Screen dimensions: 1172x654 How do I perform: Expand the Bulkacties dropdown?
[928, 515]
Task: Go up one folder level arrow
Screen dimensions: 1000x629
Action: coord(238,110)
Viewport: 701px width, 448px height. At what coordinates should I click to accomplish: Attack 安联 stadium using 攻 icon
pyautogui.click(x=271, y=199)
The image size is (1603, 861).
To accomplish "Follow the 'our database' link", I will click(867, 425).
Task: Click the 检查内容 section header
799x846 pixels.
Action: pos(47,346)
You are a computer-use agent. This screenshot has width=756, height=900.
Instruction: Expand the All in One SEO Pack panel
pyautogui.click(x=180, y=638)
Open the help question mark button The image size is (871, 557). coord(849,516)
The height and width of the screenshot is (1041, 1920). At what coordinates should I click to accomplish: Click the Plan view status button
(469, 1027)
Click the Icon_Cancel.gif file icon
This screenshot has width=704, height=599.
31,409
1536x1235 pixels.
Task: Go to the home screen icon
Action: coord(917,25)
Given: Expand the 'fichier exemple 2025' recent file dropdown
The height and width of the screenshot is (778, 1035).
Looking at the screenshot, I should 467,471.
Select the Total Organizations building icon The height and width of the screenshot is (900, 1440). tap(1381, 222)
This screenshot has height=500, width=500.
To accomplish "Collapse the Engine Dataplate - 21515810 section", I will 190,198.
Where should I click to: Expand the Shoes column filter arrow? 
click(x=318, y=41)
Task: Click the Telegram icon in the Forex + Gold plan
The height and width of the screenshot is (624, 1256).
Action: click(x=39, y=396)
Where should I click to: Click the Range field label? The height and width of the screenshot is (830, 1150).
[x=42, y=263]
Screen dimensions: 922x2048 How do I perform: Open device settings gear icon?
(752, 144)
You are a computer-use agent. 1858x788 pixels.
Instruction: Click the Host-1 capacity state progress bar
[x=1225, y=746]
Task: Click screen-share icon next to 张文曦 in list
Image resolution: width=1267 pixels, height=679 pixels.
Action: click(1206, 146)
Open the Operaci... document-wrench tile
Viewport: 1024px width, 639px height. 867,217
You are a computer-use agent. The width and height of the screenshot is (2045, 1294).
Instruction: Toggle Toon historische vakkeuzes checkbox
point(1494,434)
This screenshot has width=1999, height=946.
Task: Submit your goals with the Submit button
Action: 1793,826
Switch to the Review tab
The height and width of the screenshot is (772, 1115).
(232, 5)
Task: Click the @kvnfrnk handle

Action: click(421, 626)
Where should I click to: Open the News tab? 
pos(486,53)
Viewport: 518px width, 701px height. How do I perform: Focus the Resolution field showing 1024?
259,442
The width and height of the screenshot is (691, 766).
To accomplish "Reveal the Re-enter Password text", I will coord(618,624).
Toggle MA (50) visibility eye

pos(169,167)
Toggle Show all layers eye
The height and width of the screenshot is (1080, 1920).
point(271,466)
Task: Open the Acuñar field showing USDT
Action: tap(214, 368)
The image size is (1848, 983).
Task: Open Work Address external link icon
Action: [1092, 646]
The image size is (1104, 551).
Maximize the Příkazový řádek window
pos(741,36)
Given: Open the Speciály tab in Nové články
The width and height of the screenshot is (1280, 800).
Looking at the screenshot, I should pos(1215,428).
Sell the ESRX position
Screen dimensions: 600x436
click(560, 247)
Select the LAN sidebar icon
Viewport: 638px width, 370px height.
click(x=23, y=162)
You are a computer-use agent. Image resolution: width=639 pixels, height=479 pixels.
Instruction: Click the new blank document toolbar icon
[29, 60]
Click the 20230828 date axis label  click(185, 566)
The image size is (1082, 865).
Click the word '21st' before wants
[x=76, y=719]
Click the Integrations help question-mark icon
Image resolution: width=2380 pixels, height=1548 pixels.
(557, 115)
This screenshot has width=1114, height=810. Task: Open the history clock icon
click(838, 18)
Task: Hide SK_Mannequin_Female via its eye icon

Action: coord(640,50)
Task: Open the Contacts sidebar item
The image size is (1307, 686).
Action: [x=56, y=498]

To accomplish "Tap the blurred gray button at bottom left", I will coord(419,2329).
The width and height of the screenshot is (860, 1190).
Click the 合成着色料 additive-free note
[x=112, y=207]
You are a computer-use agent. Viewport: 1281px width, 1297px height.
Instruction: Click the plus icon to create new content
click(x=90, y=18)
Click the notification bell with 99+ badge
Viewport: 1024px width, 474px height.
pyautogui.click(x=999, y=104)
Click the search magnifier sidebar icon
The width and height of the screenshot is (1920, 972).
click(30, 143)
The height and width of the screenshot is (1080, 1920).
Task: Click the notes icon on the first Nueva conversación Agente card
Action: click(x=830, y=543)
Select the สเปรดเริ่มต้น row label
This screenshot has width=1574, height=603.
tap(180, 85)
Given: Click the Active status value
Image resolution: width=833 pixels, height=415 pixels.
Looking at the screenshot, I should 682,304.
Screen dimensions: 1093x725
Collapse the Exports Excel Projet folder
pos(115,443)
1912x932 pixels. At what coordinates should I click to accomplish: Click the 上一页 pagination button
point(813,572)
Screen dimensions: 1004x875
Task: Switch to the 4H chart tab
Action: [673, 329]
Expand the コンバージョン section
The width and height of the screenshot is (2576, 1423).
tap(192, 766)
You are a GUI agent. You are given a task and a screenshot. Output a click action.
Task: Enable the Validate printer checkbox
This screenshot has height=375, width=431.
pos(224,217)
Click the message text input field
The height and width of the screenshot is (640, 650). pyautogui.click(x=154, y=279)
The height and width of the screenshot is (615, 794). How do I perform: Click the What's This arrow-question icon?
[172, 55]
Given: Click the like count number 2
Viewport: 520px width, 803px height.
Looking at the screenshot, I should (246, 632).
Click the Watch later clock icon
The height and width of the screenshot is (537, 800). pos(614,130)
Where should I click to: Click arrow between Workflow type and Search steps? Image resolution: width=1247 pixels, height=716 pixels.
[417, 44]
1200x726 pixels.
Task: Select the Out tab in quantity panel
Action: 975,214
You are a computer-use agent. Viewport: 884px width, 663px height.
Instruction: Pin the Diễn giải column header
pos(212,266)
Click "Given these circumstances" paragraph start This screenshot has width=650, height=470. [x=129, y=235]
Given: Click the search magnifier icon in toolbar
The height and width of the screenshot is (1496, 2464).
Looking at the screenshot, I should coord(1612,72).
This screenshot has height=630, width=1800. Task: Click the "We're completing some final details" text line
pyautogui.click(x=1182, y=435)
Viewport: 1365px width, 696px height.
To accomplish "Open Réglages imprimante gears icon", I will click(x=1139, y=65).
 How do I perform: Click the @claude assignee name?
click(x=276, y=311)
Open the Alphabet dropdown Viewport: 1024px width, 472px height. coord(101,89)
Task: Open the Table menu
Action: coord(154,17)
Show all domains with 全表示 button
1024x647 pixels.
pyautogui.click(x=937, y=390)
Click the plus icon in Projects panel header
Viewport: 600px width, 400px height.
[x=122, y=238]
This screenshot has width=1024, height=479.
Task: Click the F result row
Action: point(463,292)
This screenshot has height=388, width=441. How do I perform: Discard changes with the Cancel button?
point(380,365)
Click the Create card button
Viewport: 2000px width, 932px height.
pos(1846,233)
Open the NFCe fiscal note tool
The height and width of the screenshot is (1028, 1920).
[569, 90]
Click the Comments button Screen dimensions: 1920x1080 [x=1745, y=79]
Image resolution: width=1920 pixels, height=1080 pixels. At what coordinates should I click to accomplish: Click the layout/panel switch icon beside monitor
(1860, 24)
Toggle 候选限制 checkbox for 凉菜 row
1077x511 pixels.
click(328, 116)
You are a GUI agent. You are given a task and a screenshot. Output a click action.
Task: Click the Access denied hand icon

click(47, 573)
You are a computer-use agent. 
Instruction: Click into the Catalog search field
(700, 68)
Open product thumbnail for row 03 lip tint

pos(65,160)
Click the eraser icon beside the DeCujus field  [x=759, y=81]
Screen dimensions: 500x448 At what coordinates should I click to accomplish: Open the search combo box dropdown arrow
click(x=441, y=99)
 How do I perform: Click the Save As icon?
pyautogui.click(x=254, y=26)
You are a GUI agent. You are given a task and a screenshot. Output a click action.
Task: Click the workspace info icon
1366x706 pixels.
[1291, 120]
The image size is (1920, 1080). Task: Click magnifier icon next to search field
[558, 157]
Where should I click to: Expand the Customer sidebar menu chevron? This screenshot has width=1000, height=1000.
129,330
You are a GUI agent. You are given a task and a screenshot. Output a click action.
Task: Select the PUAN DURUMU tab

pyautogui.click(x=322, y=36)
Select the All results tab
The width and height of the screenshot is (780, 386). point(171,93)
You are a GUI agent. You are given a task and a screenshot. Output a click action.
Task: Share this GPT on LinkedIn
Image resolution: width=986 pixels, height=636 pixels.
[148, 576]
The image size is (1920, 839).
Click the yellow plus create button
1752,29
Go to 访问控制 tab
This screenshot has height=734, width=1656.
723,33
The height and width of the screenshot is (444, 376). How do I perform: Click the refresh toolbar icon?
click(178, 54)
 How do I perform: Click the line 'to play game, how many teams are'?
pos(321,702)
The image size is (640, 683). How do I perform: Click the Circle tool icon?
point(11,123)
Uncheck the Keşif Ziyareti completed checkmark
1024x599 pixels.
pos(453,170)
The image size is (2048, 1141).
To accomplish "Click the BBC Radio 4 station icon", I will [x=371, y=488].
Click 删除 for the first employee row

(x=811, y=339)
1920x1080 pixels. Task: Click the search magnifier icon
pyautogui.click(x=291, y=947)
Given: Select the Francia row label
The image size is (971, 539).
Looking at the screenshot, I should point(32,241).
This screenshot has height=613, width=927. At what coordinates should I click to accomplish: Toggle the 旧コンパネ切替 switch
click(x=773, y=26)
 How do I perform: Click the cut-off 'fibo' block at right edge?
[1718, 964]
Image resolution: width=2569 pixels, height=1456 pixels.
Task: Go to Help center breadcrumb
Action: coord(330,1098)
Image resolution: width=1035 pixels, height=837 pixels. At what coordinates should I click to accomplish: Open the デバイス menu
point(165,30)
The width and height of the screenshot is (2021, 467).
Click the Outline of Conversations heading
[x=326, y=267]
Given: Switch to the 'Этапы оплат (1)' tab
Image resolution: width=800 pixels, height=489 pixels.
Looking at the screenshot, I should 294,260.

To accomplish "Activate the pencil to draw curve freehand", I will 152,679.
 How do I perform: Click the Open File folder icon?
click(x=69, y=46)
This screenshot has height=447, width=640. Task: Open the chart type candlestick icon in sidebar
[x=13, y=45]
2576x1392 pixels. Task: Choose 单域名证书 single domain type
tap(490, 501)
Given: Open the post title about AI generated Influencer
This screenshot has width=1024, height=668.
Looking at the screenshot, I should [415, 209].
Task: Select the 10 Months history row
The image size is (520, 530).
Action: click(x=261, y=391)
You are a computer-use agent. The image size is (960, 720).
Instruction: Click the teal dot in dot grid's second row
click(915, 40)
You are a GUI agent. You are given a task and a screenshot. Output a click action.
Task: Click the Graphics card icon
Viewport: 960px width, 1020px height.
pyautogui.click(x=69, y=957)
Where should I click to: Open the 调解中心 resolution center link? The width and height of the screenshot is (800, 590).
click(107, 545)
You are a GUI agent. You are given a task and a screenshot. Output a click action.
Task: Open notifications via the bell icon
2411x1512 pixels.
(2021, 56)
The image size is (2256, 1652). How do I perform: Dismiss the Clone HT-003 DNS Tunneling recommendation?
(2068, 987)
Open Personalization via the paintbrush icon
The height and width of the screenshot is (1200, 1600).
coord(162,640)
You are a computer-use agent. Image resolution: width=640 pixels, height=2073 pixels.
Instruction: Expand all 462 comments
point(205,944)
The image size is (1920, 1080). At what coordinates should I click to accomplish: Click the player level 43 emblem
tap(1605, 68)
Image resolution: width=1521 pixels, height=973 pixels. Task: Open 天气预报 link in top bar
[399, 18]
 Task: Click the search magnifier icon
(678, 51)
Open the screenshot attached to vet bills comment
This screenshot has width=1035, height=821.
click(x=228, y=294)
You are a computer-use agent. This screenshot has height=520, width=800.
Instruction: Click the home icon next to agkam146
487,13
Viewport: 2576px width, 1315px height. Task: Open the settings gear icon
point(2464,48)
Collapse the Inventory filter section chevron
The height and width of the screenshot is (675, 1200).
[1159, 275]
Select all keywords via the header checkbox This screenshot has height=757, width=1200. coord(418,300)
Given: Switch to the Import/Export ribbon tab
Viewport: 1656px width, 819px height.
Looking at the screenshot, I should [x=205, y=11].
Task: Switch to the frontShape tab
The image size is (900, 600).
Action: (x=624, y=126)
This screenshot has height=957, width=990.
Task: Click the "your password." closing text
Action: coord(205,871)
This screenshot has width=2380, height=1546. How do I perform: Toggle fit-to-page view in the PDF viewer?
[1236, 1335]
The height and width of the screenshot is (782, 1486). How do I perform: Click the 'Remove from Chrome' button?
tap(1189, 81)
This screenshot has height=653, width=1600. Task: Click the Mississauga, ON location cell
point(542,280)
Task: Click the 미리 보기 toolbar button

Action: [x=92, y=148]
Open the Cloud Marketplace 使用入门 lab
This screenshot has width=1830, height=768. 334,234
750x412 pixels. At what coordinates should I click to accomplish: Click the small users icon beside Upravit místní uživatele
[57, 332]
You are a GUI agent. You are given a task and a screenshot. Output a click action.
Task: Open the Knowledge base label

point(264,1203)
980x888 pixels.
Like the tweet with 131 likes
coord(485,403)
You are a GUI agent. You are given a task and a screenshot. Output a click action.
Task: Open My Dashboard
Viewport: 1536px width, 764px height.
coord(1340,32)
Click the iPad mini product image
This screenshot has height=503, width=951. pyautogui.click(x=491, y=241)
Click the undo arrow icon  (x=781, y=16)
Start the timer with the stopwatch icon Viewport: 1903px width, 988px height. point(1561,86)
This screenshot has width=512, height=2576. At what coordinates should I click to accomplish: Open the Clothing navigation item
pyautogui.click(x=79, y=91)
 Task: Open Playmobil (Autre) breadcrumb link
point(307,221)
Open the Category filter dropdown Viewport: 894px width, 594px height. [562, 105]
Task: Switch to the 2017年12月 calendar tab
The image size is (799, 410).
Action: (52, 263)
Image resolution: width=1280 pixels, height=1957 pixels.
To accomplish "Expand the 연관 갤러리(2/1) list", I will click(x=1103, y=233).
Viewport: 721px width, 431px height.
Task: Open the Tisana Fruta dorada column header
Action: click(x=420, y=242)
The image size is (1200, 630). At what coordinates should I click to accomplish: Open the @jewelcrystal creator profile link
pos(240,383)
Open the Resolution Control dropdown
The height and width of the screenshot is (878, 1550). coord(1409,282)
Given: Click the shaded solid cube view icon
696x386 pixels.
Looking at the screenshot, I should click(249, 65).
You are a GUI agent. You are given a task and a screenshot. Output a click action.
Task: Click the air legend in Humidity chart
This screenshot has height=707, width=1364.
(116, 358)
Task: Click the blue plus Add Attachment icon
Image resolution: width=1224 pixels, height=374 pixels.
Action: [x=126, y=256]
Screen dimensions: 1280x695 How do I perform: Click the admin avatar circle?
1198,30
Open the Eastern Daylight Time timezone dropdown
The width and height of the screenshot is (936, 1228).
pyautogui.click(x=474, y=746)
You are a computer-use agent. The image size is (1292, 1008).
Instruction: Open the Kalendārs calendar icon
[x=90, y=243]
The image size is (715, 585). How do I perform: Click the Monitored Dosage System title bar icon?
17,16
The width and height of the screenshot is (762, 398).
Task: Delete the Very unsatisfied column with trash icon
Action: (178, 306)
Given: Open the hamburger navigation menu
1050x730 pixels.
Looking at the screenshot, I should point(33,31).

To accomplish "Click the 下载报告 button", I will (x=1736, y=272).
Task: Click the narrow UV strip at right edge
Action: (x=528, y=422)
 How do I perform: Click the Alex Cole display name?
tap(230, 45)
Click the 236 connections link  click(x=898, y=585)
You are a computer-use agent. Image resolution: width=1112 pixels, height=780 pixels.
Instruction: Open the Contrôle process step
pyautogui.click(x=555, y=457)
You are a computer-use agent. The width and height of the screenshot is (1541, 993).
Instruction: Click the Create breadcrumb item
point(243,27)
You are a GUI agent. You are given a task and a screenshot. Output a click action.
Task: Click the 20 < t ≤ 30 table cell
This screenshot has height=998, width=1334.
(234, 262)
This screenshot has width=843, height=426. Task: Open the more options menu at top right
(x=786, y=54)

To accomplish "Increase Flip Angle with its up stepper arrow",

## [What this task involves]
Repeat the data verbatim from the line with "Given: Open the post" up to and including the line with "Select all keywords".

## [Full answer]
Given: Open the post title about AI generated Influencer
This screenshot has width=1024, height=668.
Looking at the screenshot, I should [415, 209].
Task: Select the 10 Months history row
The image size is (520, 530).
Action: click(x=261, y=391)
You are a computer-use agent. The image size is (960, 720).
Instruction: Click the teal dot in dot grid's second row
click(915, 40)
You are a GUI agent. You are given a task and a screenshot. Output a click action.
Task: Click the Graphics card icon
Viewport: 960px width, 1020px height.
pyautogui.click(x=69, y=957)
Where should I click to: Open the 调解中心 resolution center link? The width and height of the screenshot is (800, 590).
click(107, 545)
You are a GUI agent. You are given a task and a screenshot. Output a click action.
Task: Open notifications via the bell icon
2411x1512 pixels.
(2021, 56)
The image size is (2256, 1652). How do I perform: Dismiss the Clone HT-003 DNS Tunneling recommendation?
(2068, 987)
Open Personalization via the paintbrush icon
The height and width of the screenshot is (1200, 1600).
coord(162,640)
You are a computer-use agent. Image resolution: width=640 pixels, height=2073 pixels.
Instruction: Expand all 462 comments
point(205,944)
The image size is (1920, 1080). At what coordinates should I click to accomplish: Click the player level 43 emblem
tap(1605, 68)
Image resolution: width=1521 pixels, height=973 pixels. Task: Open 天气预报 link in top bar
[399, 18]
 Task: Click the search magnifier icon
(678, 51)
Open the screenshot attached to vet bills comment
This screenshot has width=1035, height=821.
click(x=228, y=294)
You are a computer-use agent. This screenshot has height=520, width=800.
Instruction: Click the home icon next to agkam146
487,13
Viewport: 2576px width, 1315px height. Task: Open the settings gear icon
point(2464,48)
Collapse the Inventory filter section chevron
The height and width of the screenshot is (675, 1200).
[1159, 275]
Select all keywords via the header checkbox This screenshot has height=757, width=1200. coord(418,300)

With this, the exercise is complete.